Its Time To Allow Clubs To Hold Onto The Players They Develop

There is something very special about players who play out their entire career at one club. It feel right. You see them come into first grade as a youngster, follow the highs and lows of their career. You see them reach their peak, playing brilliant football, and then they face the battles that come with diminishing physical ability.

I love the entire process. I love watching Darren Lockyer, once one of the best athletes in the game, having to adapt his playing style to remain effective in a sport that is just getting bigger, faster and stronger.

If you ask any player they will tell you, they want to be a one club player. Its a sign of longevity and worth. That you never got the tap on the shoulder from your coach. You were never told there was someone better, young or cheaper than you who was taking your place.

Very few players have that type of career.

Look at someone like Nathan Hindmarsh, who just last week became the most capped first grade player at the Parramatta Eels, taking over from Brett Kenny, another one club player.

Hindmarsh will play out his career with the blue and gold army, and as an opposition fan, I wouldn’t want it any other way!

It is time for the NRL to take a look at the salary cap, what it is meant to do in our competition, and what fans want from it.

A club that develops a player should not have to be the lowest bidder when that player comes off contract. A player shouldn’t be forced to chose between loyalty and money.

Surely in a game like Rugby League, you should be rewarded for loyalty. It should be something the game embraces, something it can hang its hat on.

Rugby League in Australia already has a fantastic grounding in that, you can grow up in an area, aspire to play for your local NRL team one day, and work your way through the grades and play for that team.

We don’t have a draft, and we don’t need one. You don’t want to be sending young players all over Australia to a club they have no connection with. You want young players to fulfill their dreams of playing for the team they grew up supporting.

Would anyone begrudge the Panthers being able to pay more then any other club for Michael Jennings, the Broncos being able to pay more than any other club for Sam Thaiday or the Sea Eagles being able to pay more than any other club for Keiron Foran?


The NRL right now is pushing the National Under 20’s competition. It see’s this competition as a great pathway into the NRL and a way to allow players to come from junior grades, learn what professionalism entails, and prepare them for the NRL.

If clubs knew they would prosper on the strength of their junior development, that a youngster they develop and grade would in five years time count very little towards the teams salary cap, surely all 16 clubs would go out tomorrow looking to build junior development pathways into their system.

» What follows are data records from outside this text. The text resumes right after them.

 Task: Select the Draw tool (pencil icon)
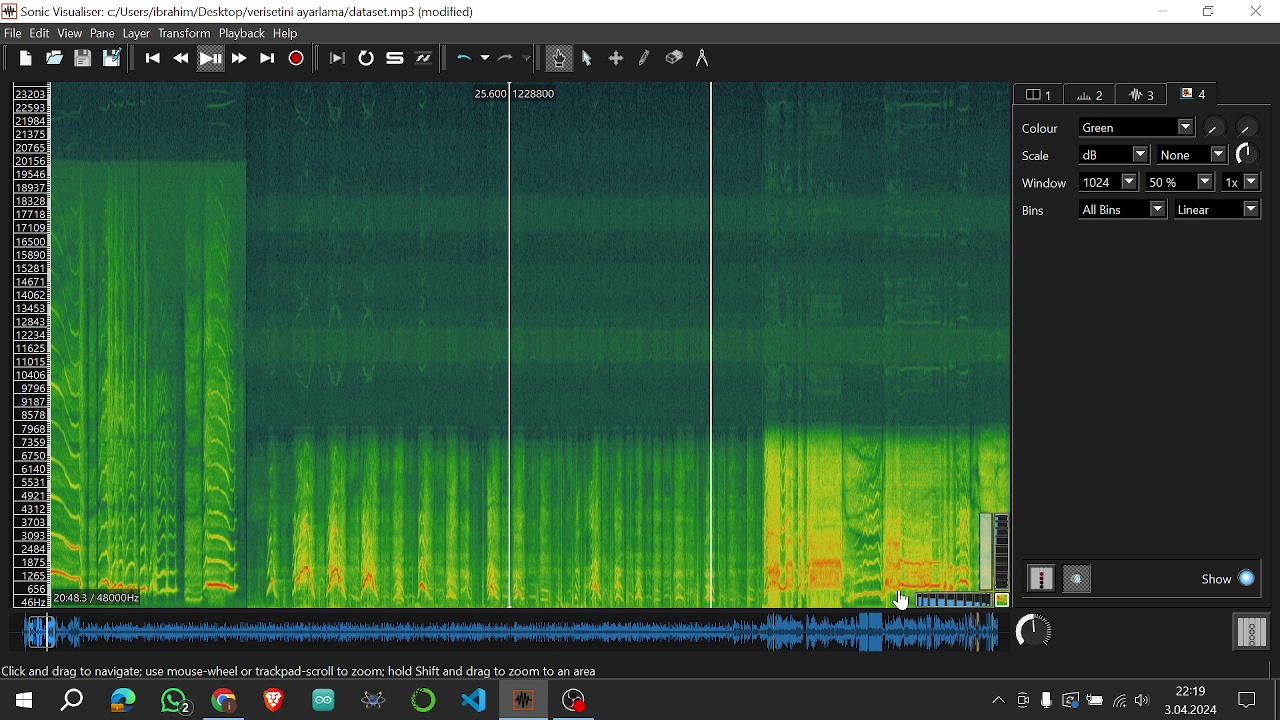[x=645, y=59]
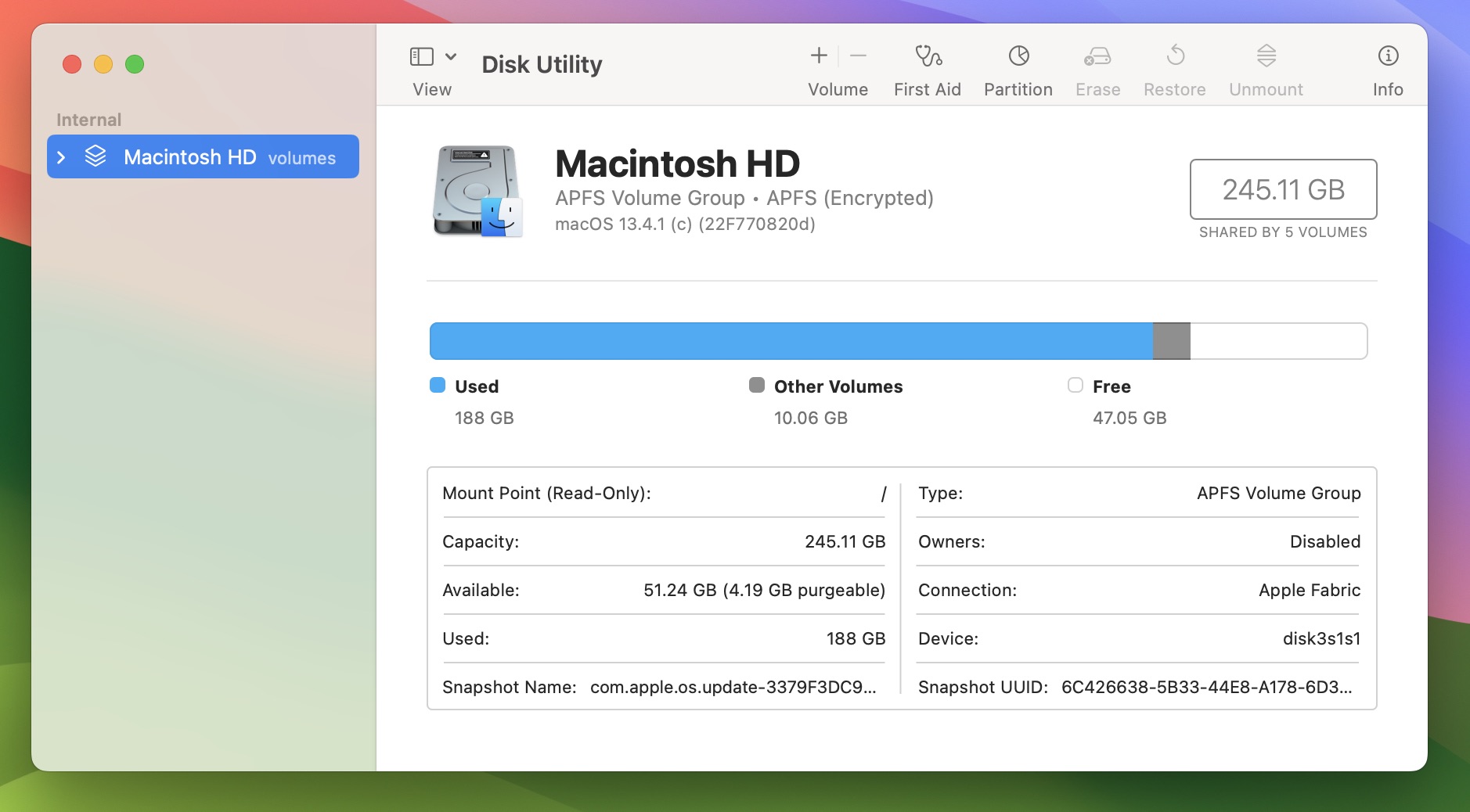Image resolution: width=1470 pixels, height=812 pixels.
Task: Click the Other Volumes legend marker
Action: coord(756,386)
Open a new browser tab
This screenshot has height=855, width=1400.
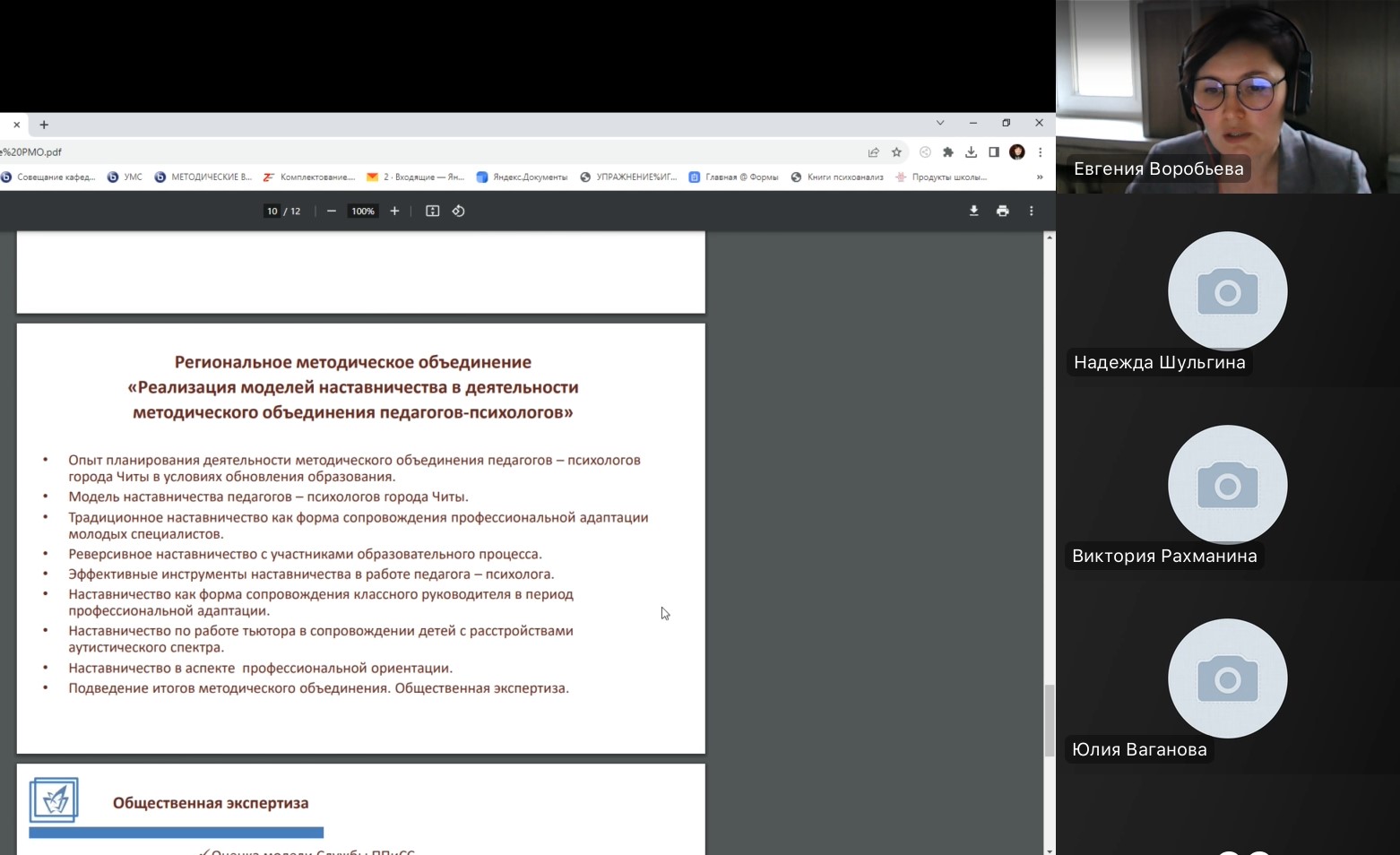[44, 125]
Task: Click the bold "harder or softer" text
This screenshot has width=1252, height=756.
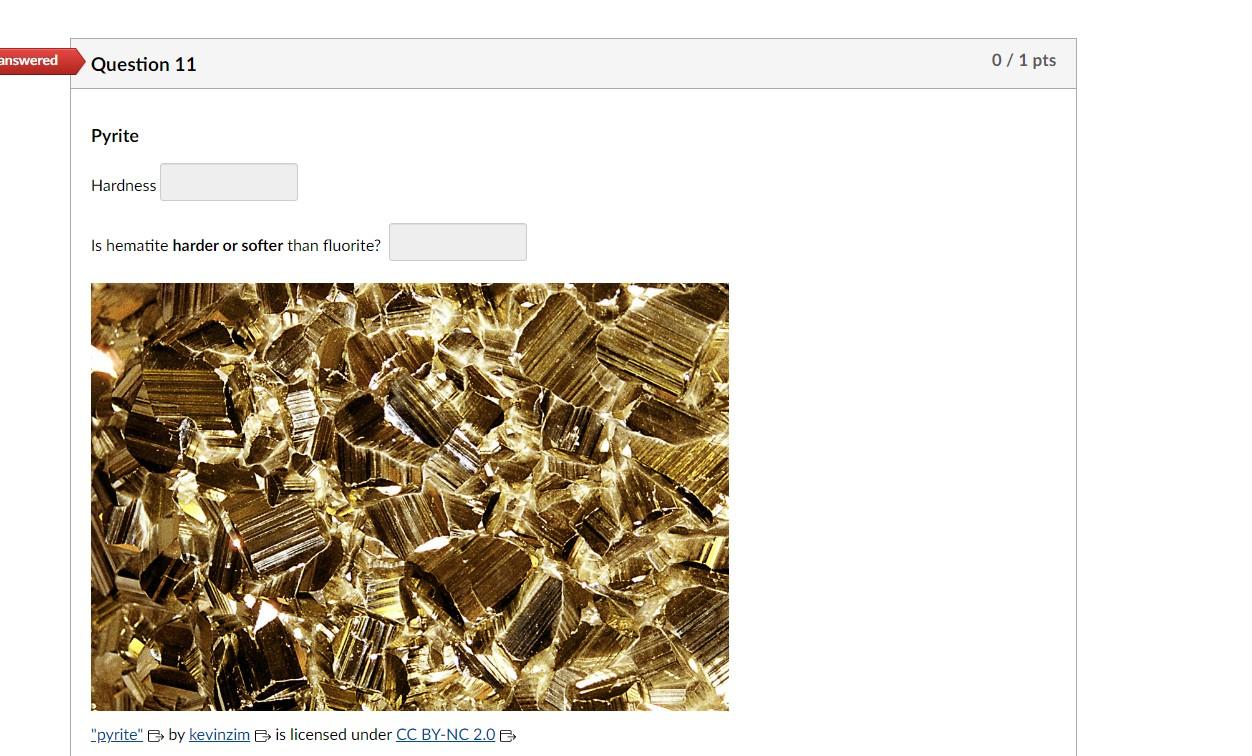Action: click(228, 245)
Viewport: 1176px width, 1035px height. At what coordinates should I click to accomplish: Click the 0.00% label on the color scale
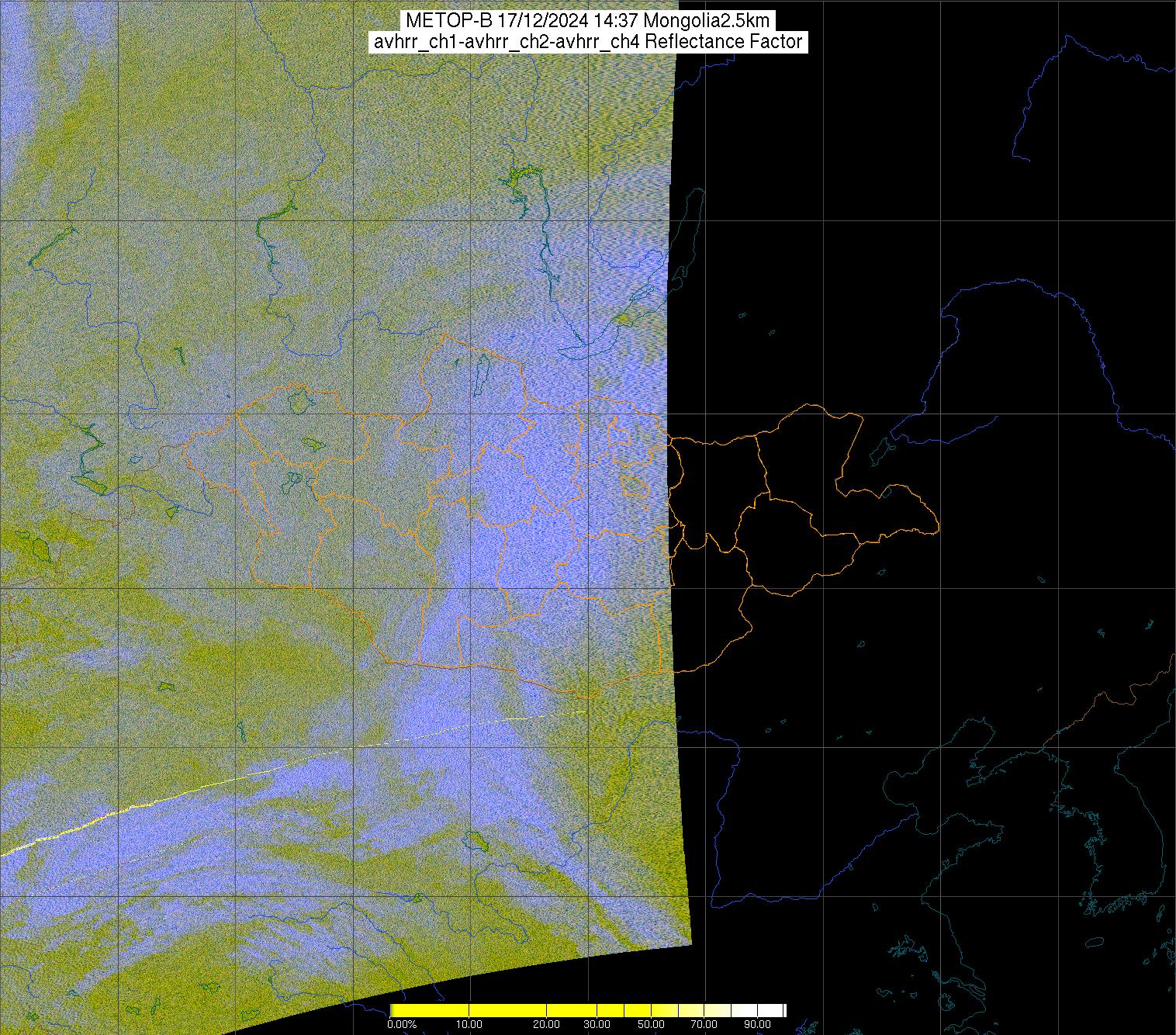coord(401,1025)
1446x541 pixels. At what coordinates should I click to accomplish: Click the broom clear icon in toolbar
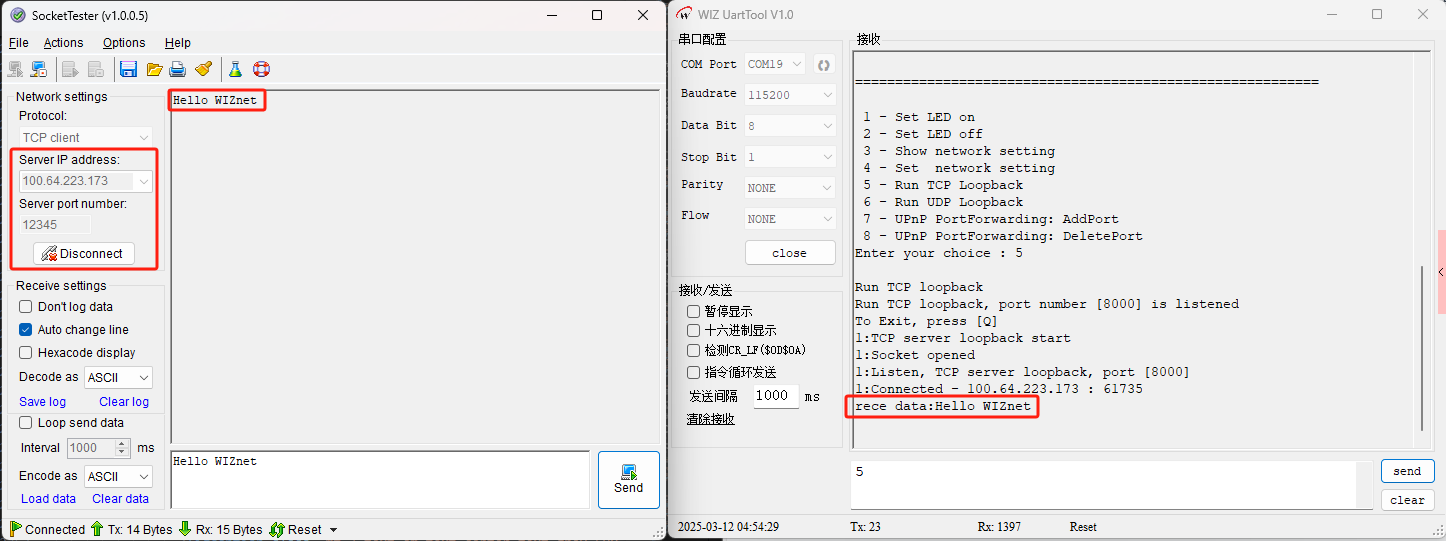pyautogui.click(x=204, y=69)
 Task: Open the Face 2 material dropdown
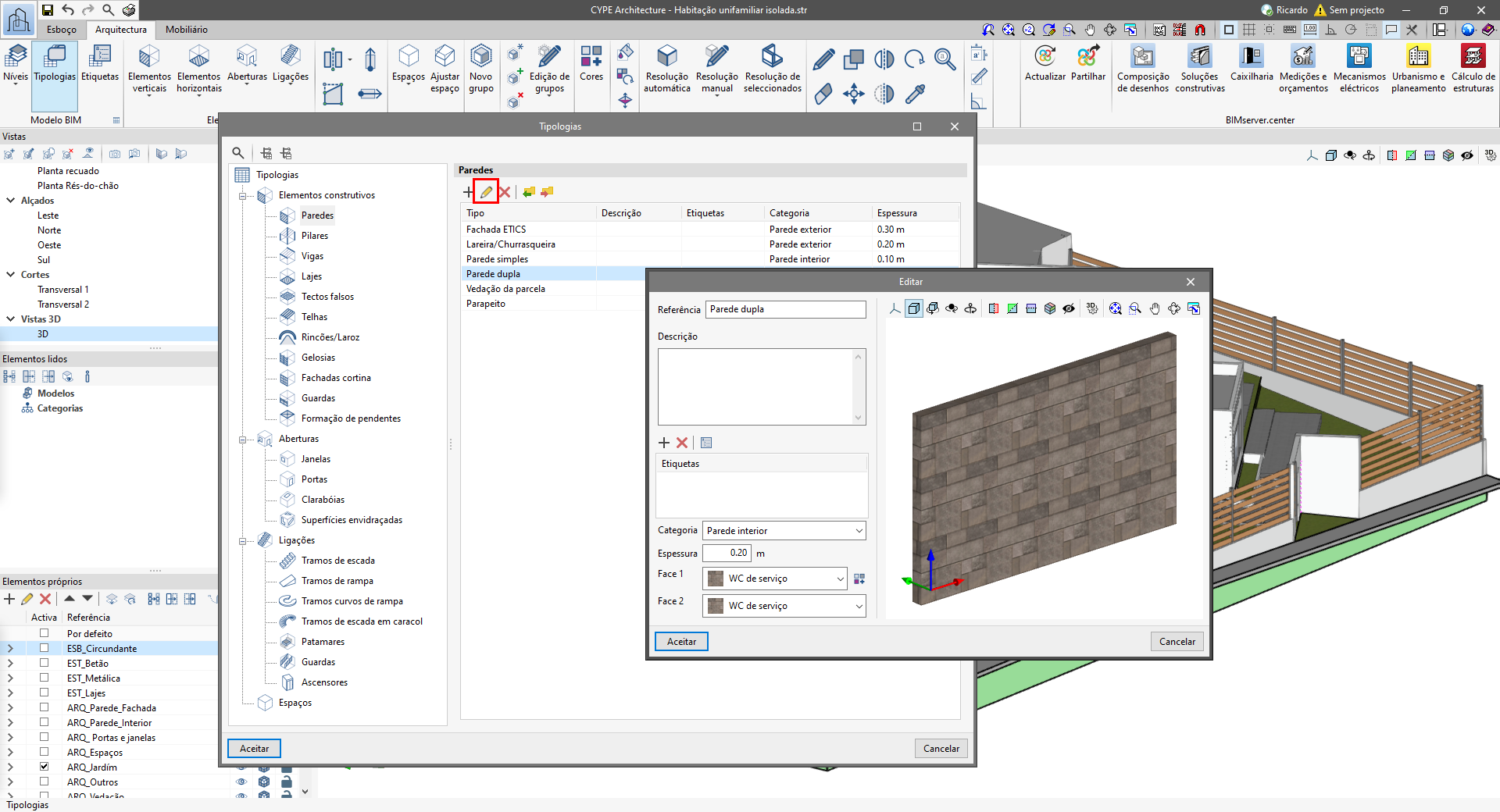click(784, 606)
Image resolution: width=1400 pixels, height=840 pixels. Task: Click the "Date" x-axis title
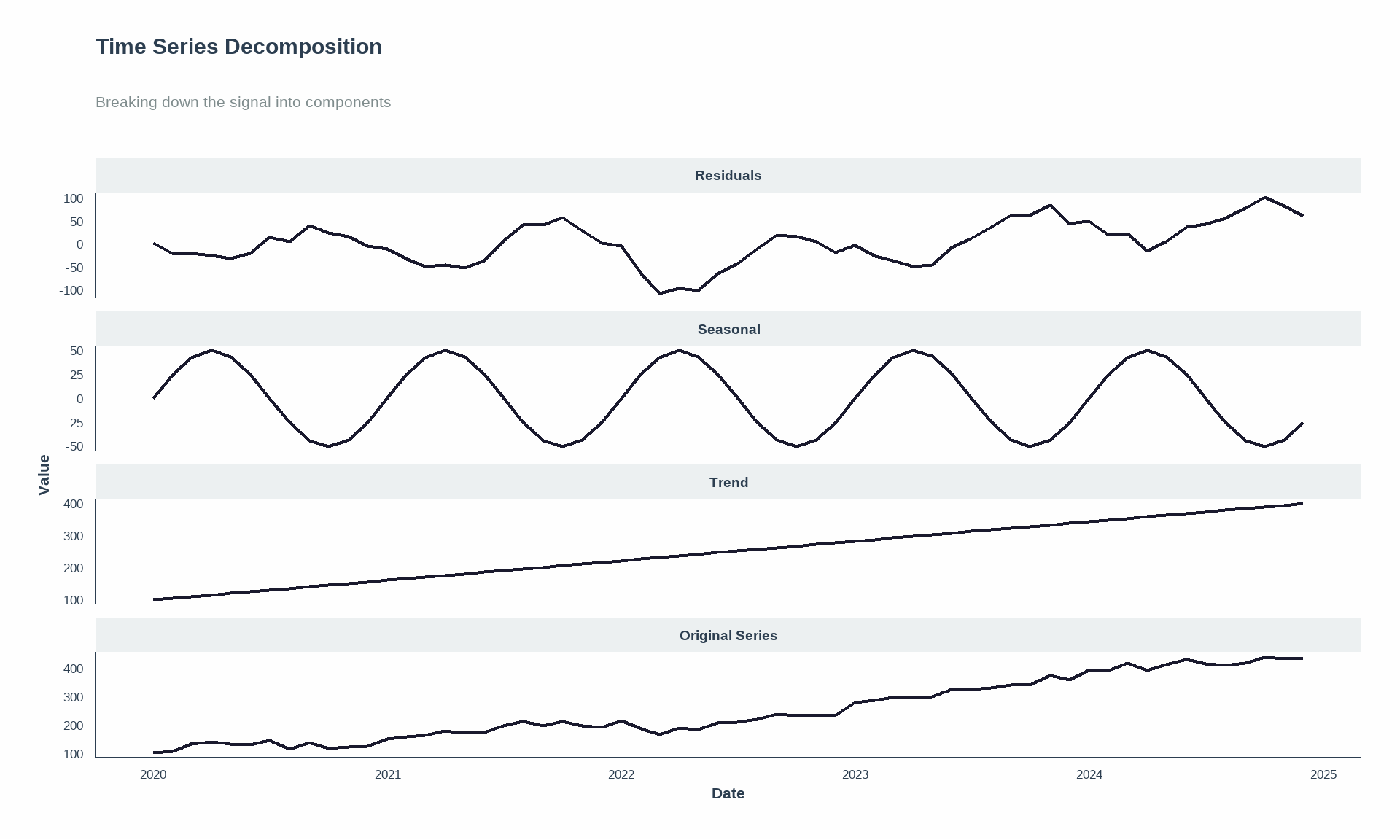pos(728,793)
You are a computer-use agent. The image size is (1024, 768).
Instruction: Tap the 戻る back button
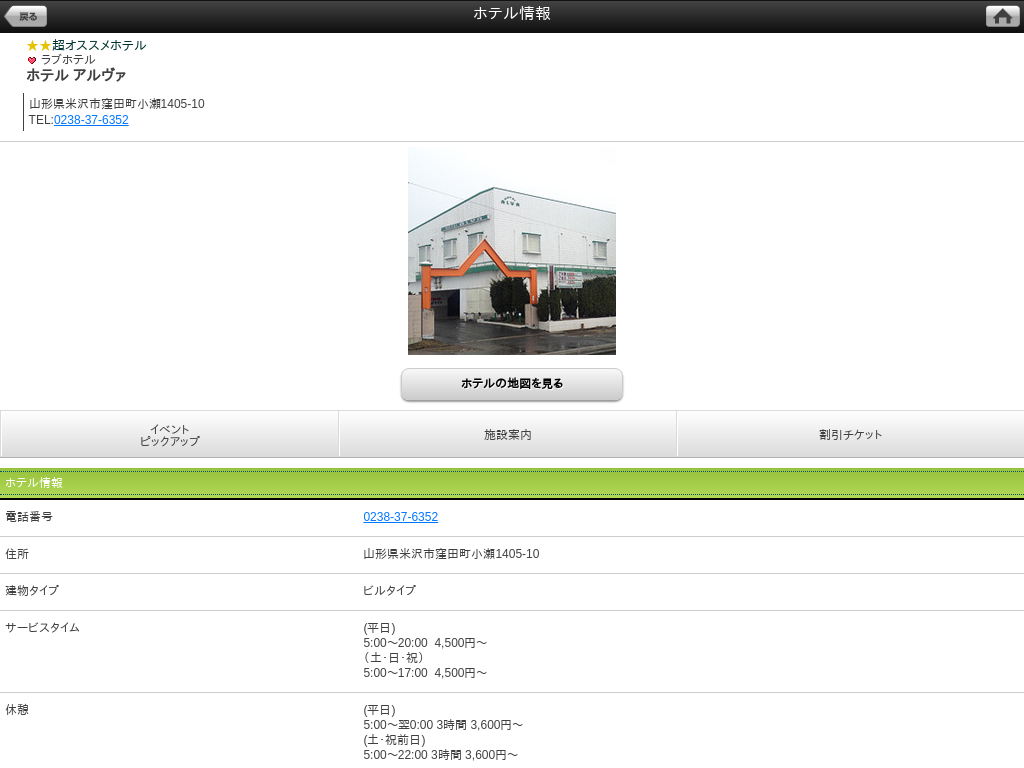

If a club brings through a heap of junior players that are all brilliant, I wouldn’t be upset if they started to dominate the competition.

In 2003 when Penrith won their second NRL Grand Final, they did it on the back of an unprecedented influx of young stars who turned the club from wooden spooners into champions in the space of a few short years.

Luke Lewis, Trent Waterhouse, Luke Rooney, Joel Clinton, Rhys Wesser, Shane Rodney, Luke Swain….Penrith turned that list out over the course of about 18 months. They joined Craig Gower, Tony and Frank Puletua that formed the base of a home grown premiership winning side.

Shouldn’t that be the goal of all clubs?

There is not a single club in the NRL today that has a failed junior development system. Every single club, even the Roosters, have show the ability to sign up youngsters, bring them through the junior grades, debut them in first grade and be able to repeat that process time and time again.

What Rugby League fans want is to be able to cheer on more one club heros like Nathan Hindmarsh, but to do that the rules need to change.

Maybe what is needed is a two teired salary cap, whereby you have a cap on what you can spend on players you developed, and a second lower cap on players you have brought to the club after their first grade debut.

On top of that, if a player has played 8 years for one club, he should only count 50% towards that teams cap. Once he gets to 10 years, he shouldn’t count at all!

What would this do?

It would let us what a team like the current Canberra Raiders grow from a young side into a team of champions. They would no longer be on the back foot in regards to retaining players. They would know they can offer the players they developed more than any opposition team possibly could.

If the current Raiders side developed into a power house that no one could beat, if they could re-sign their own players at will, making them untouchable, of they went on to win five straight grand finals, other fans wouldn’t be upset! They would stand an applaud!

Rugby League fans love one club players. We like home grown heros, and we love watching a champion side stick together and do the best they can.

The game has a history of teams who won Premierships in bunches. Sure its interesting to have a new Premier every year, but its also exciting to see an old champions side facing a new challenge as a young team develops and looks to test themselves, to find out if its their time to shine.

The NRL has faced a tough week in regards to the salary cap, its ability to police the cap, and questions about how much it helps or harms the game.

We need a finite cap on spending to stop clubs killing themselves in the pursuit of glory, but surely within that structure we can reward loyalty and allow champions to be born, not bought.